Fishnet Assignment 5: The Web and Sockets

Due: Monday Dec. 3, 2001 at the beginning of class. Out: Monday Nov. 19, 2001.

CSE/EE461 Autumn 2001; Wetherall.

In this assignment, you will work in teams of two to integrate external Web browsers and servers into your existing Fishnet node. The goal of this assignment is for you to understand network applications and socket programming. "Sockets" are the programming interface used most often to write most real-world distributed applications.

  1. What You Need To Write

Write a C program in a single file called hw5.c that does the following:

 

  1. Development and Test Instructions

Here is a suggested set of tasks to help you break down and understand the required functionality.

  1. Understanding HTTP. Try downloading a page from your Web server "by hand". Instead of using a browser, use the telnet Unix command to make a TCP connection to the Web server port on the Web server, e.g., "telnet server 80". Then type the HTTP download command as though you were the browser sending the request, e.g., "GET /homes/djw/mypage.html\n\n". This is the kind of request that will arrive at your Fishnet node in the first data packet. After typing, you should observe the raw response of HTTP headers and HTML source being sent from the server and then the connection being closed by the server. Once you have done this, you should have a good idea of what is happening during Web surfing at a very low level.
  2. Configuring your browser. You must configure your browser in two ways. Set it up to use the wrasse node as a proxy by entering the host on which your wrasse node is running and the proxy port on which you told wrasse to listen. This will make your browser contact the wrasse node for every download, rather than the destination server. Also configure your browser to disable Web document caching. This ensures that every time you click on a link a Web request will be generated, making the setup easier to understand.
  3. Running wrasse. Get wrasse running and working with your Web browser and Web server. Wrasse implements both the client side (which you do not have to write) and the server side (which you do) in one program. So you should be able to use your browser, wrasse, and Web server to download a page with a URL of the form, e.g., http://8/mypage.html. To determine the command line arguments for wrasse, run it and look at the error message.
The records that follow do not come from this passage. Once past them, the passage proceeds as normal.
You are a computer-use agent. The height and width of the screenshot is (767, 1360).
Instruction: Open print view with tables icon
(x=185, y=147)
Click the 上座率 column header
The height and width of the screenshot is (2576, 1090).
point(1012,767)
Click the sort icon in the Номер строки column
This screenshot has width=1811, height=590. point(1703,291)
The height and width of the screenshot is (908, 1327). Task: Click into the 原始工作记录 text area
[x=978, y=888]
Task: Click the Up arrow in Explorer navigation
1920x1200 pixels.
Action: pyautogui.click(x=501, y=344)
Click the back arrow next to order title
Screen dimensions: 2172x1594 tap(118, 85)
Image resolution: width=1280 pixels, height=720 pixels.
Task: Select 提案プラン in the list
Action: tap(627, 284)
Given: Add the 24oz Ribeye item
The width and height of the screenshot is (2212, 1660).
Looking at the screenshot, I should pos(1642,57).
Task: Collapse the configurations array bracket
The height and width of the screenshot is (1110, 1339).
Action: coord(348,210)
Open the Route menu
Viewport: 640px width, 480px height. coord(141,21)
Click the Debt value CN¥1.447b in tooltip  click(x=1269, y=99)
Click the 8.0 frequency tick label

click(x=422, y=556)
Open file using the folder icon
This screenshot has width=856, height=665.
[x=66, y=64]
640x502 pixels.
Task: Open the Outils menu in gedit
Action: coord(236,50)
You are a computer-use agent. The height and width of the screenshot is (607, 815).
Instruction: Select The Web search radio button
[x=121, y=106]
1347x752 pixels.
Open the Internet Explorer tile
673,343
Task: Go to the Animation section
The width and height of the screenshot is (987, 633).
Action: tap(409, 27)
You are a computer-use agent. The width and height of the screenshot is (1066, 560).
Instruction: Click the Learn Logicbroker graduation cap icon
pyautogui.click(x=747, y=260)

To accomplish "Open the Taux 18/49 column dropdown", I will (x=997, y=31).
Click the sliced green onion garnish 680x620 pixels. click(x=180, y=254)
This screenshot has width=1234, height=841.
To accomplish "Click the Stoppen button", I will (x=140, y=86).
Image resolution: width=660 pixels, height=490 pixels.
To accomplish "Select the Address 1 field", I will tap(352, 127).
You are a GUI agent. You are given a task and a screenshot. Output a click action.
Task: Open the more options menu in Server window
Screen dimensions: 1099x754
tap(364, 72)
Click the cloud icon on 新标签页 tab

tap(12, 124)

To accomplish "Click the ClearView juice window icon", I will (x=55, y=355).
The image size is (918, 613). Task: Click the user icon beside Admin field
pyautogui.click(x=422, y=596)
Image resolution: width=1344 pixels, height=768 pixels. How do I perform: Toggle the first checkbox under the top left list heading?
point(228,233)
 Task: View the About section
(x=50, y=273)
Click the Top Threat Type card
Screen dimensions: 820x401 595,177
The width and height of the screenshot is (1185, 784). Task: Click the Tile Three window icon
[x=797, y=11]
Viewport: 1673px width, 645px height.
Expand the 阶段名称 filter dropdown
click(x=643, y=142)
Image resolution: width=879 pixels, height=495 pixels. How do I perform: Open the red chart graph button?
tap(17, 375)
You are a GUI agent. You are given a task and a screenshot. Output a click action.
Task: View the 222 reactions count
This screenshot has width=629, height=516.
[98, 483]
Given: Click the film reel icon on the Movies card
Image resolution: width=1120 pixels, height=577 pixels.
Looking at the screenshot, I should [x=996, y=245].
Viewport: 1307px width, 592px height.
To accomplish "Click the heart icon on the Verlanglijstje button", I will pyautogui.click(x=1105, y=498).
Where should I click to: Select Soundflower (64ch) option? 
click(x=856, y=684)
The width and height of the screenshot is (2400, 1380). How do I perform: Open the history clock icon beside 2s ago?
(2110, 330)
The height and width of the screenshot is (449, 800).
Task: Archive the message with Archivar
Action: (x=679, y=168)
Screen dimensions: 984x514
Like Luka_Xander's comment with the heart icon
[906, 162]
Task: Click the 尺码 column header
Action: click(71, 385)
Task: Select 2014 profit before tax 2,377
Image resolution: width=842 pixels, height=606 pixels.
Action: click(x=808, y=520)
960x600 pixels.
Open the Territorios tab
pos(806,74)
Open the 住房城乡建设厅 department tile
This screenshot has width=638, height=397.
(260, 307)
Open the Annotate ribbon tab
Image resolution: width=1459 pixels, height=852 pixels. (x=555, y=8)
In addition to the usual Fishnet arguments you will need to tell it what TCP port to listen on for browser requests, and what Web server and root prefix to contact to provide Web pages that are served with URLs pointing directly at the wrasse node. You will also note that instead of a Web server and prefix you can tell wrasse to proxy the fishhead. This will cause downloads from http://<wrasse-node-address> to show a Fishnet entry page with one link to the top level of every node currently alive in the Fishnet. This provides an easy way to surf the Fishnet when you have your program working. To make sure you understand this, try running your own Fishnet with two wrasse nodes, one serving content from your Web pages and the other proxying the fishhead from where you start surfing.
  4. Improve your code to handle multiple concurrent Fishnet connections and data transfer in both directions. You should be able to sanity check this code by using the multiple sendfile commands from the previous assignment.
  5. Write the code that munges a request to add the prefix. You could put this in your Fishnet node, invoke it via a Web browser, print out the munged request, and return a canned reply, e.g., "<HTML><BODY><H1>I was here!</H1></BODY></HTML>" that should appear on your Web server.
  6. Write the code that makes a TCP connection to the Web server, sends the request, reads the response, and closes the connection. Make sure you read the socket handout before doing this. This code is logically quite separate from much of your Fishnet code. To test it, you could get all of this functionality running as a separate program, and have it send a canned request and print out the response. The effect should be similar to using telnet to observe the underlying HTTP behavior.
  7. Put all the pieces together and download pages over your local Fishnet.
  8. You’re done! Read and do any turnin work now.
  9. For Fun. Join the class Fishnet and surf it. We now have a complete, running network.
  10. For Fun. If you really want to learn about sockets, implement the client side that is in wrasse too. You will need to have fish_main() upcall to your code when a new request arrives from the browser. There is a special fishnet API function in fish.h, fish_internal_readhook() that registers a function to be called when a given socket becomes readable.
  1. Turn In and Discussion Questions
  1. Turn in your program source code using turnin, as well as a printed copy for us.
  2. (14 points for the program above and its output here.) Use wrasse and your node to download the reference Web page that we will tell you about. Save the output of your program during the download, print it and turn it in to us.
  3. Question (2 points) Tell us how layering was able to simplify your program development. Tell us where layering did not translate into simple modularity.
  4. Question (2 points) Given that both your node and TCP/IP in the kernel are written in C and ignoring small implementation details, what protocol design factors cause surfing over the Fishnet to be slower than surfing the Web?
  5. Question (2 points) Compare the socket API to the Fishnet API. What are the key differences? Give one advantage of each over the other.